- Work required
Please return all lines of the data below containing the string "Given".

[Start of Attachment]

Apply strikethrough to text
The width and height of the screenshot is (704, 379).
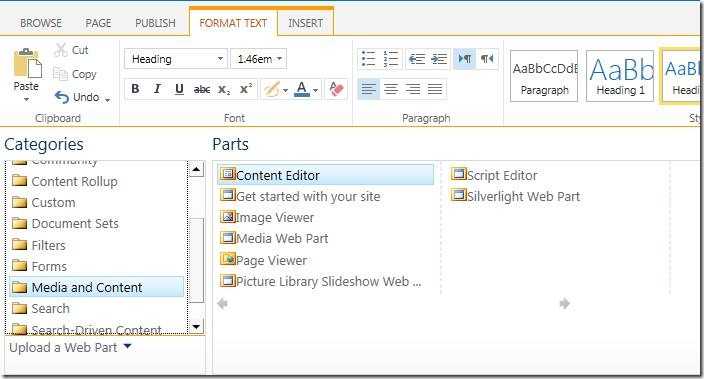[x=202, y=89]
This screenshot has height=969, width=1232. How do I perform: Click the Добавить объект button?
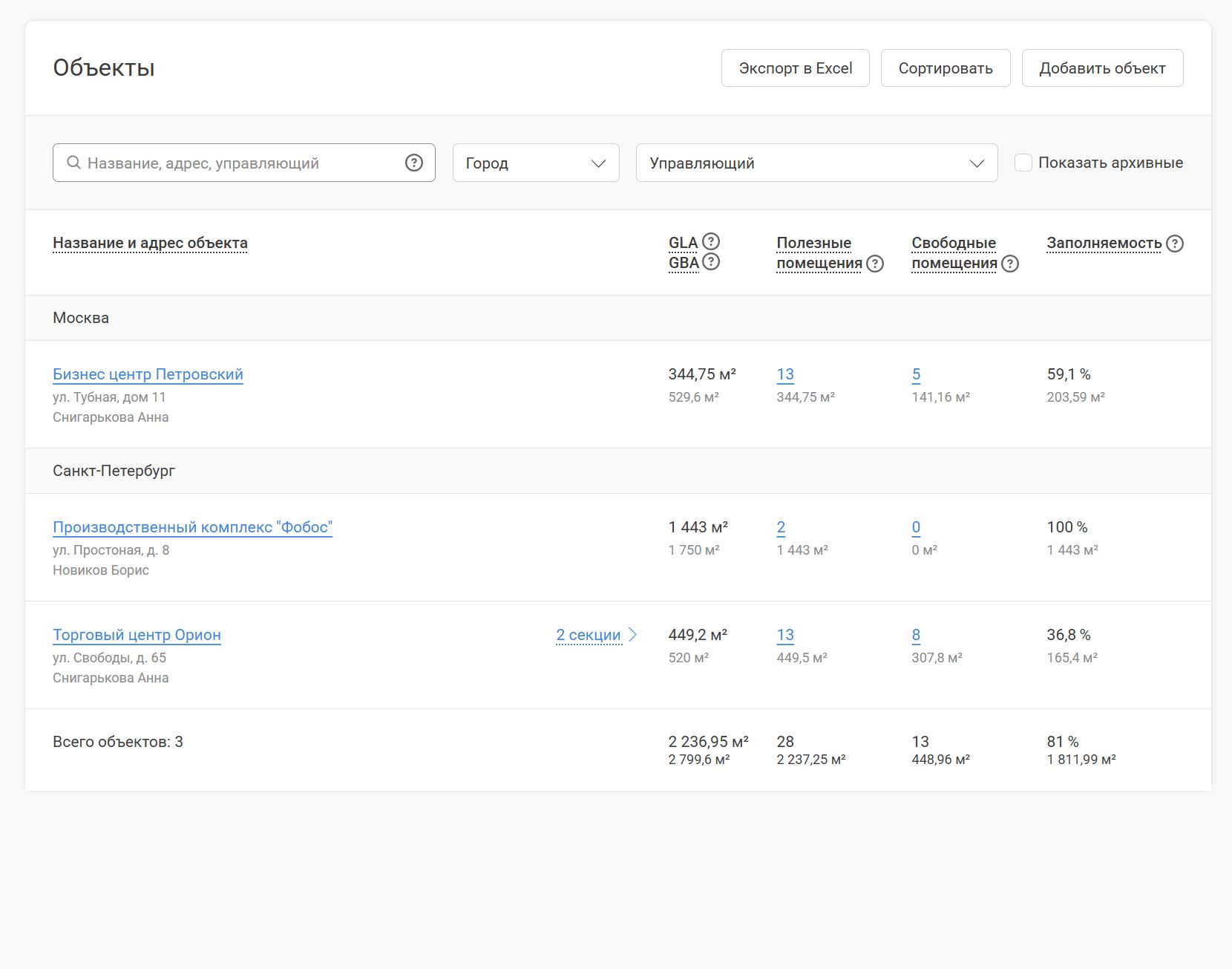coord(1102,68)
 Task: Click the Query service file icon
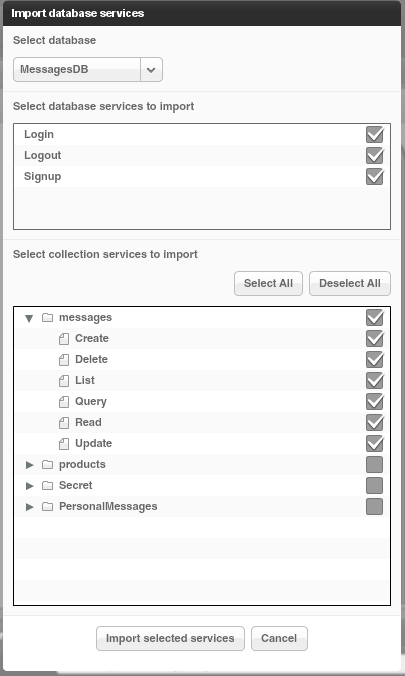pos(64,402)
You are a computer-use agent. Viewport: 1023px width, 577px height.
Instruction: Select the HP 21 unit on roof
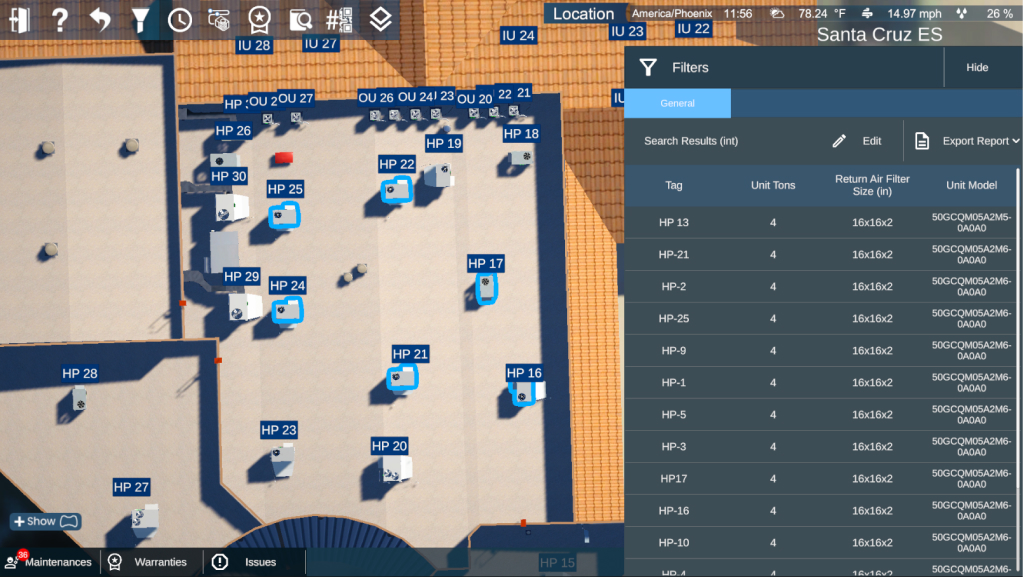(x=402, y=377)
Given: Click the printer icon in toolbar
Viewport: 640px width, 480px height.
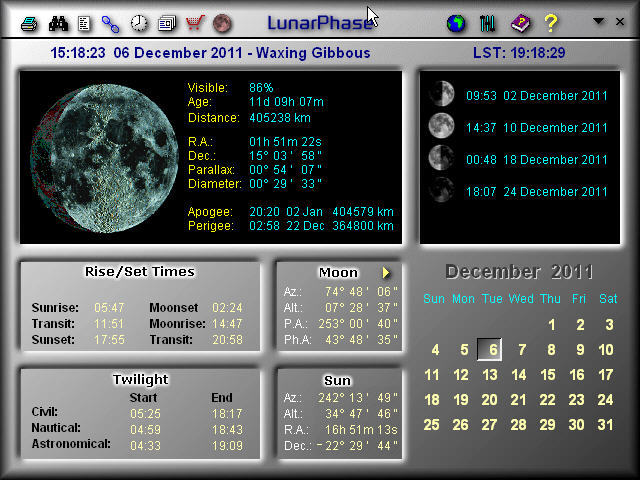Looking at the screenshot, I should point(30,22).
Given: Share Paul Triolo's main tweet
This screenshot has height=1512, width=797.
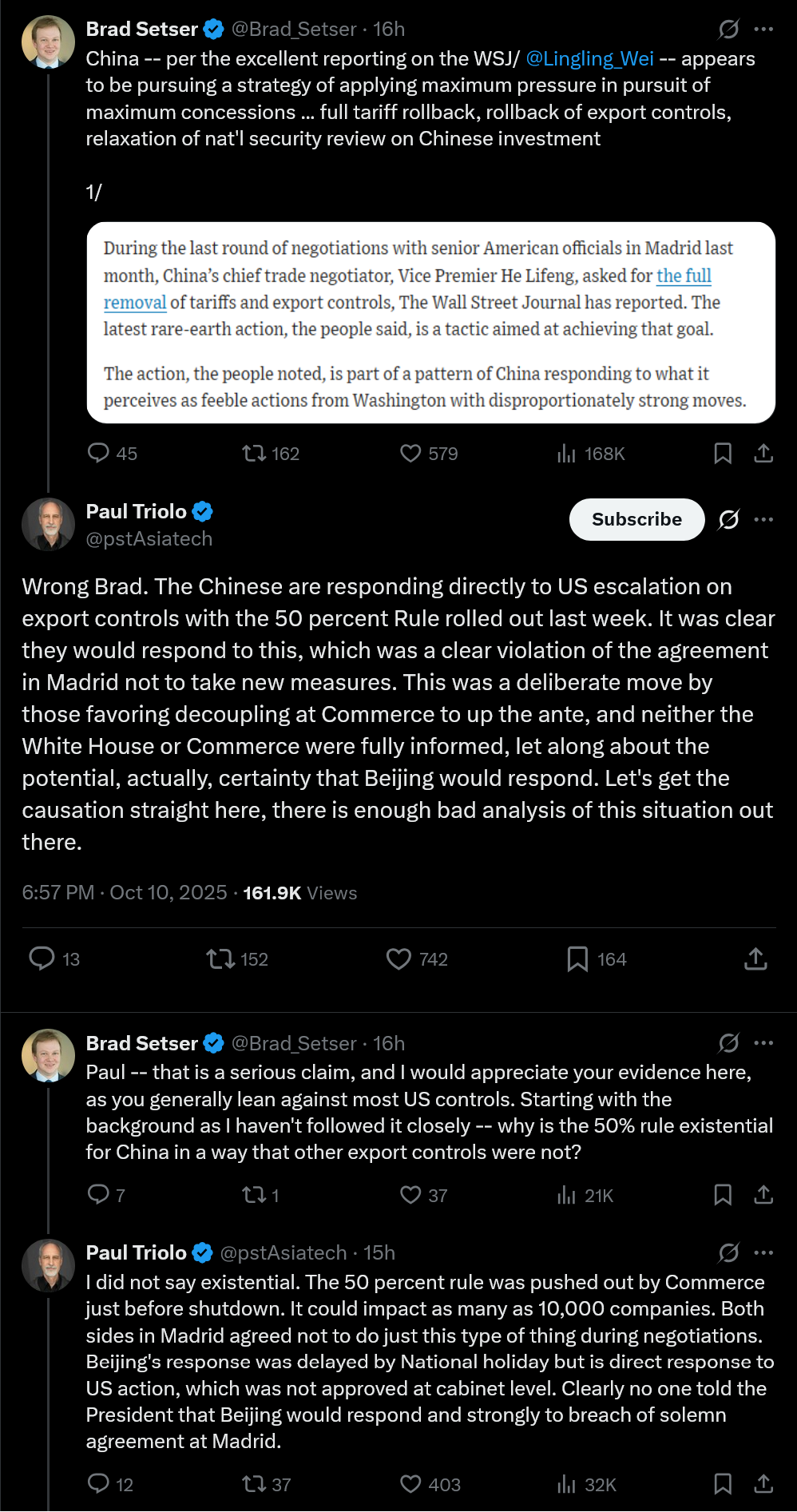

[End of Attachment]

- Response below
Given: Click the printer icon in toolbar
Given: Share Paul Triolo's main tweet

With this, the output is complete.